Your objective:
Look through the material below. Return exactly the lines from the one with "Task: Click the O・N display name in reply" through the one with "The width and", both included.
--- Recorded data Enclosed Below ---
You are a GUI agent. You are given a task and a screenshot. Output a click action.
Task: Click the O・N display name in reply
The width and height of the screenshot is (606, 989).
--- End of Enclosed Recorded data ---
--- Recorded data Enclosed Below ---
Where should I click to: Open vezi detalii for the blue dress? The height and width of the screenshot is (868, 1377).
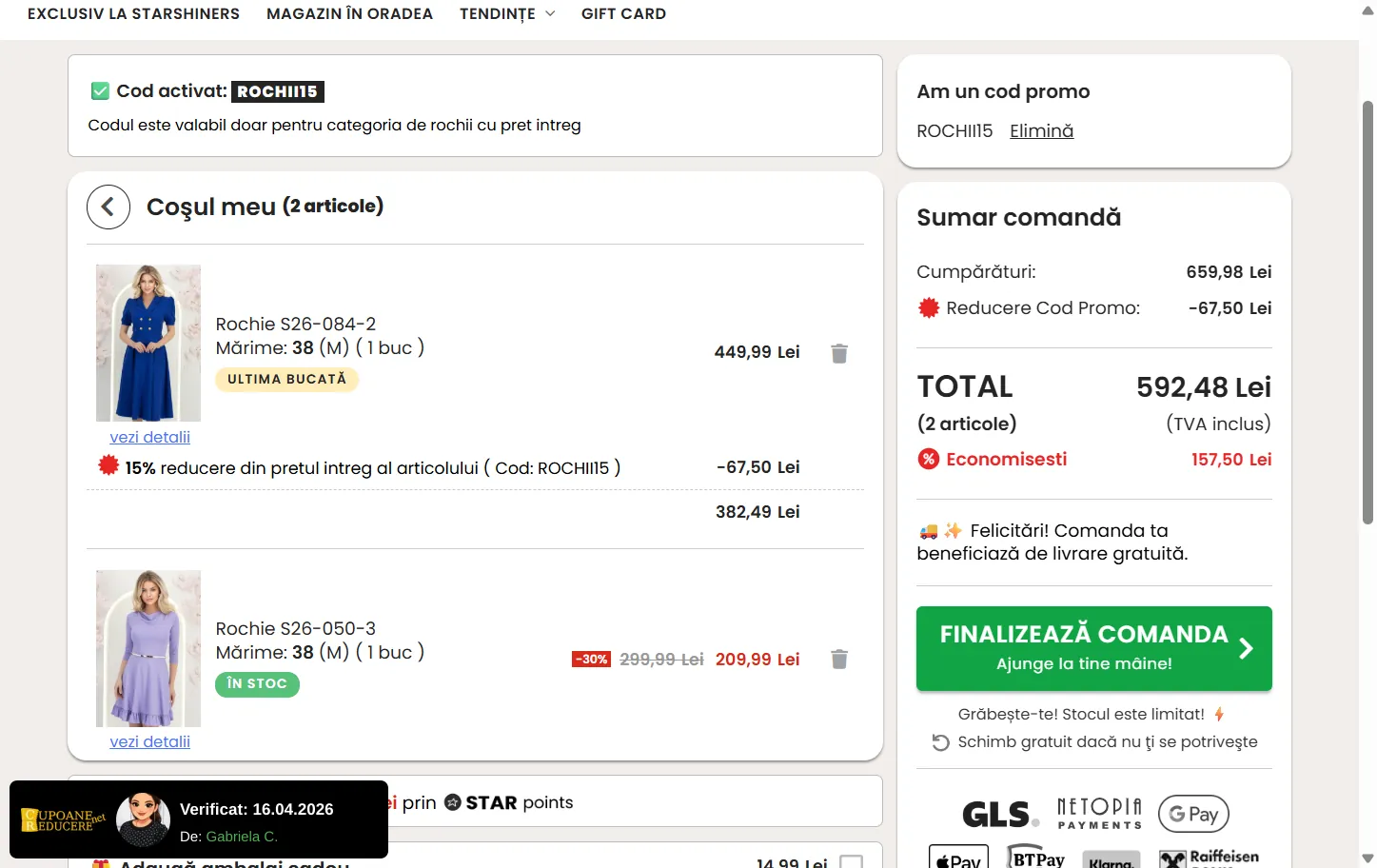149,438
--- End of Enclosed Recorded data ---
Answer below:
Task: Click the O・N display name in reply
The width and height of the screenshot is (606, 989).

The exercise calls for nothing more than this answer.